Bigshutterbug, I believe it! As I stated above most audio gear regardless of its "designed voltaged range" will perform better the closer you get it to 110 volt side of things opposed to the high 120 and above in my experience.. Some don't understand it, or don't want to believe it, but it does work. By the way what is the exact make and model of the transformer you purchased? Do you have a diagram to configure it to lower voltage and balanced operation? I have seen the website and this project you refer too, I saw it was from like 1999, not that the year makes a difference, but anyway what size is the transformer? 500 va, 1000 va? Thanks

And again remember this kinda very specific and really major foundation stuff of an audio system in most peoples minds that get done last!! Room acoustics, and the power feeding your system is totally overlooked and probably accounts for 75% better results than a 1000 dollar preamp to a 10,000 dollar preamp.
Yes, a dedicated line is the first step, a good outlet, properly treated room, and correct speaker placement are often the least costly "tweaks" that all add up.
I am using the Signal DU-2 transformer. It is rated at 2Kv and 18 amps as an isolation transformer, and about half that when wired to produce balanced power. Mine ran warm and made an audible hum when wired as an isolation transformer. I did not notice any gains in sound quality running the amp through it this way, but it did reduce the voltage.

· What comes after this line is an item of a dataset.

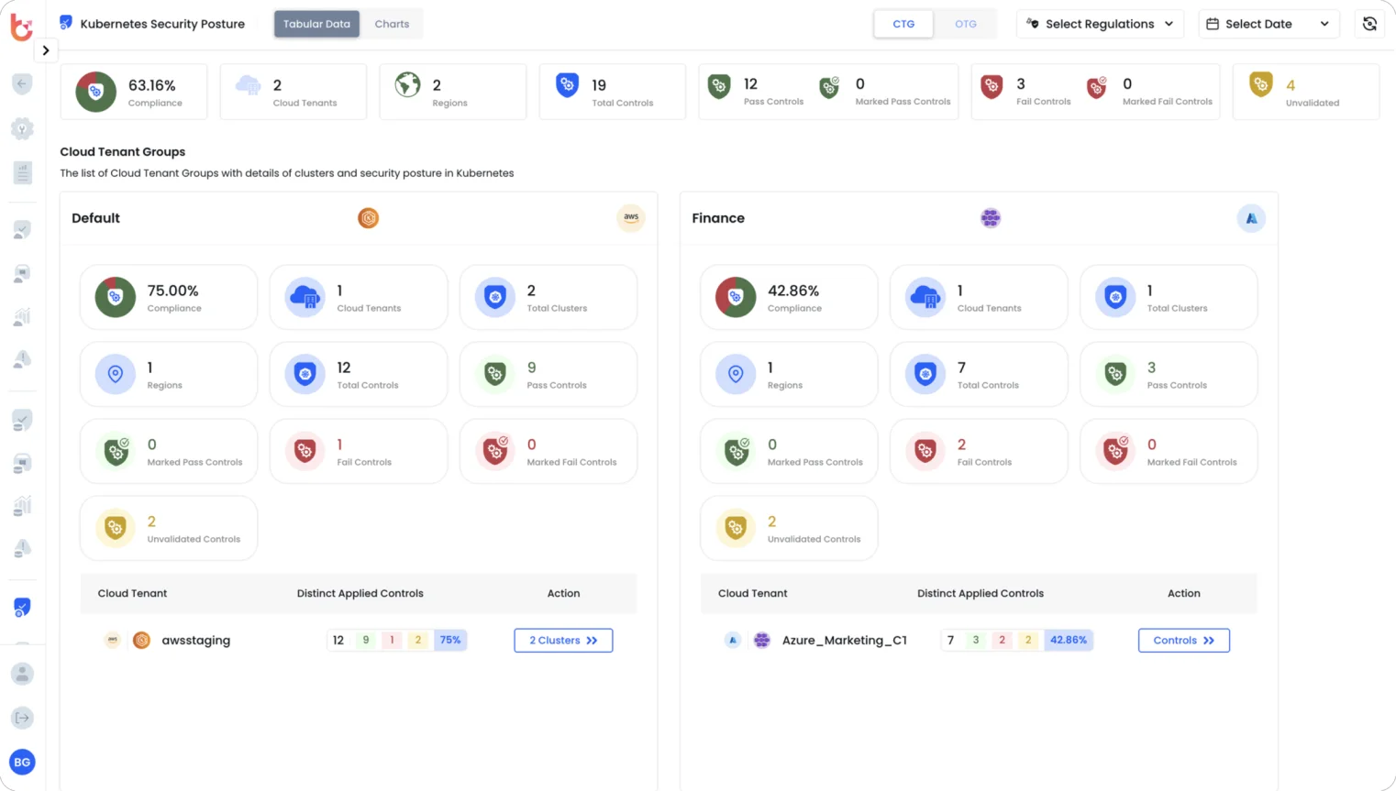Open the Select Regulations dropdown
Screen dimensions: 1396x791
[x=1099, y=24]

When I wired it balanced, it runs extremely cool with no audible hum. There was a noticeable change for the better in detail and soundstage, but it was not not quite as dramatic as my previous BPT 3.5 Ultra power conditioner I was running. It sure was a LOT less money though, and my tube amp should last me a long time.

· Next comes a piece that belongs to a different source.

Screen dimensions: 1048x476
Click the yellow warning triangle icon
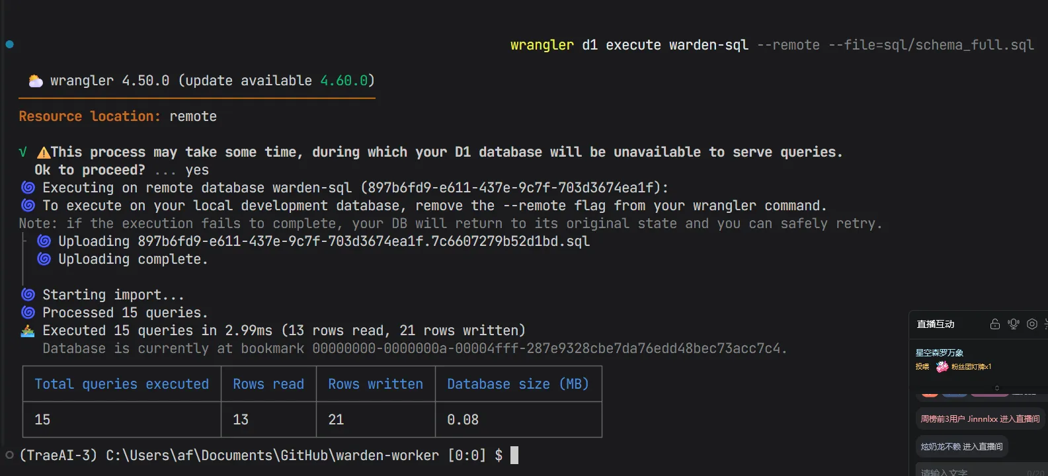[x=44, y=153]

I can send you a diagram showing how to wire it if needed. It is not as difficult as you would think. It only took me an hour or so...
Actually where can you buy that transformer now? Any links? I just hooked up another transformer balanced, yes it is easy, I was just curious what the one you are using looks like. What gauge wire is coming off there? Mostly I noted that even some of the higher power transformers are only in the 22 to 18 gauge range, strange as you would think even though that is enough to carry pretty high amperage mostly for what we are talking about somebody would make one with some at least 12 gauge beefed up wire. Anyway thanks
Mine had no wires coming off of it, just screw terminals with nuts to wire your primaries and secondaries to. You can just do a search for Signal DU-2 transformer and you will find some electronics dealers that either stock or order them for you. Last time I checked, new ones were around $350 plus another $50 for shipping. There is a smaller Signal DU-1 on E-Bay right now for around $150, and a HUGE Signal DU-10 (10kva) unit for $900+ ( this thing weighs 175lbs!). If you wait a while, you can find a used DU-2 on there for a sane price. If you view the picture of the big Signal DU-10 on there, my DU-2 looks very similar to it, but a smaller 65lb version.